Exploring the properties of the Hadronic Phase in Heavy-Ion Collisions at RHIC Energies via Partial Chemical Equilibrium
Rishabh Sharma, Chitrasen Jena, Volodymyr Vovchenko
TL;DR
This work addresses how the hadronic phase shapes final-state hadron abundances in heavy-ion collisions by employing the HRG-PCE framework within Thermal-FIST to extract chemical freeze-out $T_{ch}$, kinetic freeze-out $T_{kin}$, baryon chemical potential $\mu_B$, fireball radius $R$, and strangeness saturation $\gamma_S$ from stable hadrons and resonances across $\sqrt{s_{\rm NN}} = 7.7$–$200$ GeV. It extends HRG-PCE to include baryon–antibaryon annihilation via $B\overline{B} \leftrightarrow n\pi$, enabling a data-driven estimate of the annihilation freeze-out temperature $T_{ann}^{frz}$ by matching $\overline{p}/p$ centrality trends.

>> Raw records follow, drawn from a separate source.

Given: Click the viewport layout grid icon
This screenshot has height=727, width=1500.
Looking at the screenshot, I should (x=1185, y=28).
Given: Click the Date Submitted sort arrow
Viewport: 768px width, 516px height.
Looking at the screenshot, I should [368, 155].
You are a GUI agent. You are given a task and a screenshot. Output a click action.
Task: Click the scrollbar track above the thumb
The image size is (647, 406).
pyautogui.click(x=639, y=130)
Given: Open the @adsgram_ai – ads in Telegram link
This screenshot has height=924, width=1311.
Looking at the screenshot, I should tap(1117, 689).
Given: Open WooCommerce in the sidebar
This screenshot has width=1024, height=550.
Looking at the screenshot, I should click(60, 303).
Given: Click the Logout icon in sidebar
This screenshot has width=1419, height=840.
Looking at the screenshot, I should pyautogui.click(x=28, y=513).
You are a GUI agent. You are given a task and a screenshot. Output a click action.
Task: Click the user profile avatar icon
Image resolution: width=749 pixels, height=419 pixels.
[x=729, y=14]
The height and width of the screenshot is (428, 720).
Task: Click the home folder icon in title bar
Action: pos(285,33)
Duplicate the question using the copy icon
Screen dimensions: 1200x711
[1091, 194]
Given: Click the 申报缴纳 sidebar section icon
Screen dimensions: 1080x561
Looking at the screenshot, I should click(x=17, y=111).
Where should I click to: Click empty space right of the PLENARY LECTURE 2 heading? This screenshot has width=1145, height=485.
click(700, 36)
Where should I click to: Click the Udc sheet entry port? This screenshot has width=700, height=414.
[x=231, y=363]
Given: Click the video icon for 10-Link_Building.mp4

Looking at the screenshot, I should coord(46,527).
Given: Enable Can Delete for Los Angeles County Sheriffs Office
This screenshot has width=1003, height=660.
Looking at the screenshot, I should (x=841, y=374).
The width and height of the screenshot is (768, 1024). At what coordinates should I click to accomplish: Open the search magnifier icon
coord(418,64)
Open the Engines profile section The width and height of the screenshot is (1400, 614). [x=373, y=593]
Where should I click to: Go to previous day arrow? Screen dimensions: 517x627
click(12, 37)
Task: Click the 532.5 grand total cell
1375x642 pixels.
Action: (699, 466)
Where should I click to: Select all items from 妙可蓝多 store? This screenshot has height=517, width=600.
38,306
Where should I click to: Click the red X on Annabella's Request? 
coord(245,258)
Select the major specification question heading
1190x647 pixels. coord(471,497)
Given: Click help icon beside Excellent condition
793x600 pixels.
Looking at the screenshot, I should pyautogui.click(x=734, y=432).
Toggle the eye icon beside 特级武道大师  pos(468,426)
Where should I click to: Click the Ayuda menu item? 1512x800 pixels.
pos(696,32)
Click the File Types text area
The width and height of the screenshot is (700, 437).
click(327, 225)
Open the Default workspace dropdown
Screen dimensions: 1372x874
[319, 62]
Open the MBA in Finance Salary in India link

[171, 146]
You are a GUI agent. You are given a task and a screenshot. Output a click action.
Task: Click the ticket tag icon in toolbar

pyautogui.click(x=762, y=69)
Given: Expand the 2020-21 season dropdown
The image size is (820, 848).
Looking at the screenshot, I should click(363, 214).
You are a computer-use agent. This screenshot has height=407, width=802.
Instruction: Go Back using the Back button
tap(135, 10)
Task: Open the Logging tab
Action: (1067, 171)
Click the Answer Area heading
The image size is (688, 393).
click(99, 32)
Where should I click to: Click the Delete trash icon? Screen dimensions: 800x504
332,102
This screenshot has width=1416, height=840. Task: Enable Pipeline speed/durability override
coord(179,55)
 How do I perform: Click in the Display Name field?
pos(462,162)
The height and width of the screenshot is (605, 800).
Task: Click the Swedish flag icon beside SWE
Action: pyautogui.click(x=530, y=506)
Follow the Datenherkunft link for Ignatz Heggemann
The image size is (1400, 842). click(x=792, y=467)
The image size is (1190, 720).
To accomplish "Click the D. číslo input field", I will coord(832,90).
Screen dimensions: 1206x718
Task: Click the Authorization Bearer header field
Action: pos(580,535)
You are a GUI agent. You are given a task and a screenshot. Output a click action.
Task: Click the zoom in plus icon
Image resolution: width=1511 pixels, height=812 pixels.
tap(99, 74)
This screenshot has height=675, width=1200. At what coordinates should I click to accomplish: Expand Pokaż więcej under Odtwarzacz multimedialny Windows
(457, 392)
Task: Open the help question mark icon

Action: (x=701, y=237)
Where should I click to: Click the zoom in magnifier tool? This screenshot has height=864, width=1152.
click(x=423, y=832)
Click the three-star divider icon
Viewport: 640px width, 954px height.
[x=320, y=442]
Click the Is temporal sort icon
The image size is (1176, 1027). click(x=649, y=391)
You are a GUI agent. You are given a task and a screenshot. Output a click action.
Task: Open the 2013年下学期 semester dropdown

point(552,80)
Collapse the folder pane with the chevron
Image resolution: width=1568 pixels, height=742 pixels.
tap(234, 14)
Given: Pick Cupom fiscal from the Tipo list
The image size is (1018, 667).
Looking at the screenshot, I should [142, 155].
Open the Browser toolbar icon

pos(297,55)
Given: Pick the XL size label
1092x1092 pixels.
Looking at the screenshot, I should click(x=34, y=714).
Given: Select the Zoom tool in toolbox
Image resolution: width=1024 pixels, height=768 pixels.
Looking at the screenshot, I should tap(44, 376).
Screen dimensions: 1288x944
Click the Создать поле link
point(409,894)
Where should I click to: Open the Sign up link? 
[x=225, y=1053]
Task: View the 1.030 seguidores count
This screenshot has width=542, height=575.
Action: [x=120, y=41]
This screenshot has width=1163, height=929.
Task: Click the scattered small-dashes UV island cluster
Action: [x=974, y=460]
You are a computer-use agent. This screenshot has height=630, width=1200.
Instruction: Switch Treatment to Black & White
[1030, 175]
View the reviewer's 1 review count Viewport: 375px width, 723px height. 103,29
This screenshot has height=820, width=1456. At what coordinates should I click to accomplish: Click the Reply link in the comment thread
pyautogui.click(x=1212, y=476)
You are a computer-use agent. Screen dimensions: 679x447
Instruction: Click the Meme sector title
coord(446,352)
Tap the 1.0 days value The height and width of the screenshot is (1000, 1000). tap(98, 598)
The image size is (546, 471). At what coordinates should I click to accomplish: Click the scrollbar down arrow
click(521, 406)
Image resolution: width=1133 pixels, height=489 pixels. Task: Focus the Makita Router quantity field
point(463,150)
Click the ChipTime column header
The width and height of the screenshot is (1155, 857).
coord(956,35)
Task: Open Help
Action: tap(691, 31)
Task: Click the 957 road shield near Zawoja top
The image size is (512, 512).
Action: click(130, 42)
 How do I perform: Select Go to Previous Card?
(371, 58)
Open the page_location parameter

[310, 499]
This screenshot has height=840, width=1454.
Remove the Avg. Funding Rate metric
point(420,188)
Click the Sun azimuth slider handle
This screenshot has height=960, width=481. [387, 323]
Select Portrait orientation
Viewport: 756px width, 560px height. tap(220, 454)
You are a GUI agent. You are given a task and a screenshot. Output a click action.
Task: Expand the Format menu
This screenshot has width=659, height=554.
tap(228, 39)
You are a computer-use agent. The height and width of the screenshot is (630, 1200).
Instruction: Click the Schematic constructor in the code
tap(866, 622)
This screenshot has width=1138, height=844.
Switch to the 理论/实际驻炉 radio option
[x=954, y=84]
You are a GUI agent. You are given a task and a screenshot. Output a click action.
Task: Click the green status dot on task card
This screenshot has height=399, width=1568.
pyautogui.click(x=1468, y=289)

The results show $T_{ann}^{frz}$ lies between $T_{kin}$ and $T_{ch}$, indicating annihilation persists in the hadronic phase but ceases before kinetic decoupling, while resonance yields (notably $K^{*0}$) are better described when resonance chemistry is allowed to evolve in PCE. This yields a coherent, flow-free narrative of hadronic evolution and provides a robust baseline for incorporating hadronic-phase dynamics into dynamical models of heavy-ion collisions at RHIC and beyond.
Abstract
The hadronic phase in heavy-ion collisions plays a crucial role in shaping the final-state hadron abundances. In this work, we study Au+Au collisions at $\sqrt{s_{\rm NN}}$ = 7.7-200 GeV using the Hadron Resonance Gas model in Partial Chemical Equilibrium (HRG-PCE). By fitting the yields of stable hadrons and short-lived resonances such as K$^*(892)^0$, we extract both chemical and kinetic freeze-out temperatures as functions of center-of-mass energy and centrality. The analysis, performed using the Thermal-FIST package, avoids assumptions about radial flow profile or freeze-out hypersurfaces. Furthermore, we estimate the baryon annihilation freeze-out temperature from the experimentally measured $\bar{\rm p}/$p ratio, using the HRG-PCE framework extended to include $B\bar{B} \leftrightarrow nπ$ reactions. The inferred annihilation freeze-out temperature lies between the chemical and kinetic freeze-out temperatures, suggesting that baryon annihilation remains active in the early hadronic phase but ceases prior to kinetic freeze-out. These results provide a consistent picture of the sequential decoupling of hadronic processes and demonstrate that inelastic hadronic interactions significantly influence the chemical composition of the system between chemical and kinetic freeze-outs at RHIC energies.